Thanks to the Acoustic Glass, we’re well isolated from the outside noise, but without completely detached from the car. The wagon also runs on 18 inch wheels with all-season tires (Pirelli Cinturato P7), so the ride will be a bit harsher and noisier than usual. A set of performance tires would be a God’s gift in the summer.
Next, as always, I switch over to the Sport Plus mode ensuring that all configurable areas of the car are set to maximum performance. The steering is tighter, the damper are stiffer, the engine is thirstier and the exhaust is throatier. The wagon feels even more planted on the road and despite being thrown harshly into some corners and chicanes, the bodyroll is amazingly inexistent. But being a bit slower and less experienced on these roads than my German co-driver, we switched positions to test that theory. Max is now fully on the gas pedal pushing the touring harder than I’ve ever seen off the track.

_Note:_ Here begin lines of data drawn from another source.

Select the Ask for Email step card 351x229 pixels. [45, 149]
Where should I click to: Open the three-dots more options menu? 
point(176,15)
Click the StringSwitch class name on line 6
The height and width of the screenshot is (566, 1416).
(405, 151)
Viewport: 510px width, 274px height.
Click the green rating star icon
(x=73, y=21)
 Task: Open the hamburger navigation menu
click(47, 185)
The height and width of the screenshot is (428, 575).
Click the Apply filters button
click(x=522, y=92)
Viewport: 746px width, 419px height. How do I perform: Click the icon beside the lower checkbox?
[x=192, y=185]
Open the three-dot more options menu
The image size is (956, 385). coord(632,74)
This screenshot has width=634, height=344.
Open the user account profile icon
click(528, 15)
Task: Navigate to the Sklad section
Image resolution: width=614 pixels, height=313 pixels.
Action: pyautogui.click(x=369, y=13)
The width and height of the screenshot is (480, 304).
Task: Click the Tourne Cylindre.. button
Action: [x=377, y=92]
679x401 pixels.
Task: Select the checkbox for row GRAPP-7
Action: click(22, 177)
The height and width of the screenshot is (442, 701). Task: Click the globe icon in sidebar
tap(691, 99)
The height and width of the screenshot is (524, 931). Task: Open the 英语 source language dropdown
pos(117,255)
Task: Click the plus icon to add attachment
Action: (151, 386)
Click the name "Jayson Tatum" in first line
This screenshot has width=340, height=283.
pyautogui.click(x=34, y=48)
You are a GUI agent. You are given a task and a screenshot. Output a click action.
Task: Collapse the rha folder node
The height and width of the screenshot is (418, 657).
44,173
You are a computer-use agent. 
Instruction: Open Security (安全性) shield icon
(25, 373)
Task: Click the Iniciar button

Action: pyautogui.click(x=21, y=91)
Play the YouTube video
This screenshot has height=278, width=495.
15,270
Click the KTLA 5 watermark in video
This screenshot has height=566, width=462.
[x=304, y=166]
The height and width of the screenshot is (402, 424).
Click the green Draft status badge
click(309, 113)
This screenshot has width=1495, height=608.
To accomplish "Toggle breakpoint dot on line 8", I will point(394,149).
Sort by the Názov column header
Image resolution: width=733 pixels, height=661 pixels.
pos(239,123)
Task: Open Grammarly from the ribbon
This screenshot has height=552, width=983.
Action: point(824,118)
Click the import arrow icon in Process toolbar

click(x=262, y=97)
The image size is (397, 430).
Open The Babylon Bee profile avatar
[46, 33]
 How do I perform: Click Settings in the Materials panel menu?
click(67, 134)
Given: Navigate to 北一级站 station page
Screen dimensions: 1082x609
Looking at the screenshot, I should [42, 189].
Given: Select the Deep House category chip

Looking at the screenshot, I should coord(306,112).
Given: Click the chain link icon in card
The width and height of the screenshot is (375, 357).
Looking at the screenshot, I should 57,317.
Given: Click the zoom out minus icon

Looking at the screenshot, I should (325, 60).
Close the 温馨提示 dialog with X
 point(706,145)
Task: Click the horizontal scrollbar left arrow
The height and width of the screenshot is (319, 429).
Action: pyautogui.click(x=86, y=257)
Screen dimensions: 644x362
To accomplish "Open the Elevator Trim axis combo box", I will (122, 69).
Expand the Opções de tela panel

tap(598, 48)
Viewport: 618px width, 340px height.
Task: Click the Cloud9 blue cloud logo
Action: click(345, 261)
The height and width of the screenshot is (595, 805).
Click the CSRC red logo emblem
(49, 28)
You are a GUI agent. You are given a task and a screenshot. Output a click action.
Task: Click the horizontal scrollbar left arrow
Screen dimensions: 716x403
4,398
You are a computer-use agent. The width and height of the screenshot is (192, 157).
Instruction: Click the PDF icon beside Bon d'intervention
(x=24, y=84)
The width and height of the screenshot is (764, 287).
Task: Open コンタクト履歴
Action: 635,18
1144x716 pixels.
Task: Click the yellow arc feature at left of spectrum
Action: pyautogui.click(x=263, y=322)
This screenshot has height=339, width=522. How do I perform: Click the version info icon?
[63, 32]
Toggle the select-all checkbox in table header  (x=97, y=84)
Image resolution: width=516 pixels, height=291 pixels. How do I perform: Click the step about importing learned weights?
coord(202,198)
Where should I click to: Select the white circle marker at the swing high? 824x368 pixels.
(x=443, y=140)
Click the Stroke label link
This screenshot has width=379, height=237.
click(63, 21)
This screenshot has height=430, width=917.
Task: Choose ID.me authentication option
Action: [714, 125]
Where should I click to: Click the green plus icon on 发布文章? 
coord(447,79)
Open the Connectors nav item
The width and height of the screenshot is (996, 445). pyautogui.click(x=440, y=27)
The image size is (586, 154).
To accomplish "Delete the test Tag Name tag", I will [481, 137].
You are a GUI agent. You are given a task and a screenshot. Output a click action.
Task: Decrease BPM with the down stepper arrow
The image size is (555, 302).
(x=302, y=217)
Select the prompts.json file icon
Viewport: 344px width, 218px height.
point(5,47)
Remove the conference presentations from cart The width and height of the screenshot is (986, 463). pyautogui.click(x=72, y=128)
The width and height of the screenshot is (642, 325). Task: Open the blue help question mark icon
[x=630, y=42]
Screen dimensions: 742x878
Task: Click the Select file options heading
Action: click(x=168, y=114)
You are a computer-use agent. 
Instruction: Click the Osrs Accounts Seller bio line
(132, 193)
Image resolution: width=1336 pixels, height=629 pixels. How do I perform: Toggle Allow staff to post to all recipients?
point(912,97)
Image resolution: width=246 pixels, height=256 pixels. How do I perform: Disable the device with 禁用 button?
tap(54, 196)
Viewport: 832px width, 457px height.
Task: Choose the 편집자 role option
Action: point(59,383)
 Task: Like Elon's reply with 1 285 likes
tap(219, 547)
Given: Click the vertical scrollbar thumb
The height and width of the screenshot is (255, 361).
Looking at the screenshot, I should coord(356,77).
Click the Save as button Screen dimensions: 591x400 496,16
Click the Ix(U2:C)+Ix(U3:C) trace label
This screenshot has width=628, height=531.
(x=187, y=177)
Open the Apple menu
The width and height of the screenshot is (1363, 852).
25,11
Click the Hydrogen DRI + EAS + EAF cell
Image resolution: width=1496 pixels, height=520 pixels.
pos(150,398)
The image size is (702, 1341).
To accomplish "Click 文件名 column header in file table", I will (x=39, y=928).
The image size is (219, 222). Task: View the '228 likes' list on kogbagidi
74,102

His confidence in the car grows by the minute and we’re now traveling at high velocities that induce some tire screeching and tail spins. Yet, the new 330d Touring stays firmly glued to the road, with steering inputs sharpened up and full torque at our disposal. It’s simply impressive that a sports wagon of this size exhumes that much confidence. The M Sport brakes are just as wonderful, as you’d expect, biting down with a soft push.
At the next driver change, I can smell the rubber and the brakes, a sign that we’ve properly tested this new touring. I’m now behind the wheel again, a bit more cautious than my new friend, yet fast enough to get me in trouble, by US standards. The steering feels heavy and well connected to the road, sending constant feedback of where the wheels are pointing and of the amount of grip available. The xDrive system is simply award-winning, keeping the car in check even when you make unexpected steering adjustments. It’s hard to describe the feeling in words, but this touring feels much more smaller than it really is.
The shifts are quick and, of course, controlled by the shift paddles behind the steering, while the 3.0 liter diesel will certainly be missed in the next decades to come. The torque is available at low rpms, so it’s easy to get thrown back into the seat if you floor the pedal. That’s probably why the fuel consumption exceeded 7 liters on average.
If I were to pick a suspension, then I would go with the M Adaptive, mostly because of its fully electronically controlled shocks. Same as the standard one, the new suspension has lift-related dampers which offer variable load paths, and that’s exactly what you’d need during a spirited drive. The M Adaptive works wonders modulating the behavior at each corner of the car, so driving on uneven surfaces shouldn’t much of an issue.
The last stretch brings me back on the Autobahn where the 3 Series Touring continues to impress. The power delivery is smooth and brings up the car to 200+ km/h speeds in an effortless manner. Once again, thanks to the additional interior noise-reduction measures, the cabin stays quiet and comfortable for storytelling.
Should I Buy One?
Clearly I have yet to compare the new G21 Touring to its competitors – and there are plenty of them – but if I were to look at the previous generation F31, then it’s clear who the new boss is. The G21 BMW 3 Series Touring is far more rounded-off car, with plenty of tech, driving assistance features and refinement that will certainly make it a top seller. What’s even more exciting is that it has not lost its rear-wheel drive behavior, so as long as you learn how to treat it that way, you will have lots of fun with it.